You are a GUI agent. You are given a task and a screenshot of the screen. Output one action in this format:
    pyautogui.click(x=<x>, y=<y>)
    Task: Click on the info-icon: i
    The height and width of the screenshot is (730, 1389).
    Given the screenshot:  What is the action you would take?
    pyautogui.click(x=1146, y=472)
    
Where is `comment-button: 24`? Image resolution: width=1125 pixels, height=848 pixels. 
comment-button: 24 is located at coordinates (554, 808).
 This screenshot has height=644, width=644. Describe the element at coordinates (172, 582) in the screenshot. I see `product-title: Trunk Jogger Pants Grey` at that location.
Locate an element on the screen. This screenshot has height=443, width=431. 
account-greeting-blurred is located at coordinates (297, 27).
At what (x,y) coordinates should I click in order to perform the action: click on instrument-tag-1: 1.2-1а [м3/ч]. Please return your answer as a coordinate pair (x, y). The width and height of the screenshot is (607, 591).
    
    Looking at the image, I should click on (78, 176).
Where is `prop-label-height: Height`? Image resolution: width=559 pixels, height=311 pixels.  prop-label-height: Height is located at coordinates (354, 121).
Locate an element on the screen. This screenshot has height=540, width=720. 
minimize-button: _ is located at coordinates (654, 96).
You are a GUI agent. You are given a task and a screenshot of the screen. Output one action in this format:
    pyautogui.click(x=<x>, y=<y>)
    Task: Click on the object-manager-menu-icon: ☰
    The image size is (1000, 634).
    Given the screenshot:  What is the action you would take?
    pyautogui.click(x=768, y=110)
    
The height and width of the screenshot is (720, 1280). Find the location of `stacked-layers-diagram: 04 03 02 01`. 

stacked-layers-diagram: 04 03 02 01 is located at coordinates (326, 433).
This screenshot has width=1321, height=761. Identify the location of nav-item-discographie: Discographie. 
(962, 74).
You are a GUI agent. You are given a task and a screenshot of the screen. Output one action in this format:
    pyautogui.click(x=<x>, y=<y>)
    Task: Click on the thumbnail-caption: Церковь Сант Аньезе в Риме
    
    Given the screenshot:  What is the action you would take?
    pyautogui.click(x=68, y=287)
□ □ □ □
Task details
Please reproduce the material exactly, starting at the line containing "This screenshot has width=1321, height=761." and continuing through the end of the material.

Solution to this problem
This screenshot has width=1321, height=761. Identify the location of nav-item-discographie: Discographie. 
(962, 74).
You are a GUI agent. You are given a task and a screenshot of the screen. Output one action in this format:
    pyautogui.click(x=<x>, y=<y>)
    Task: Click on the thumbnail-caption: Церковь Сант Аньезе в Риме
    
    Given the screenshot:  What is the action you would take?
    pyautogui.click(x=68, y=287)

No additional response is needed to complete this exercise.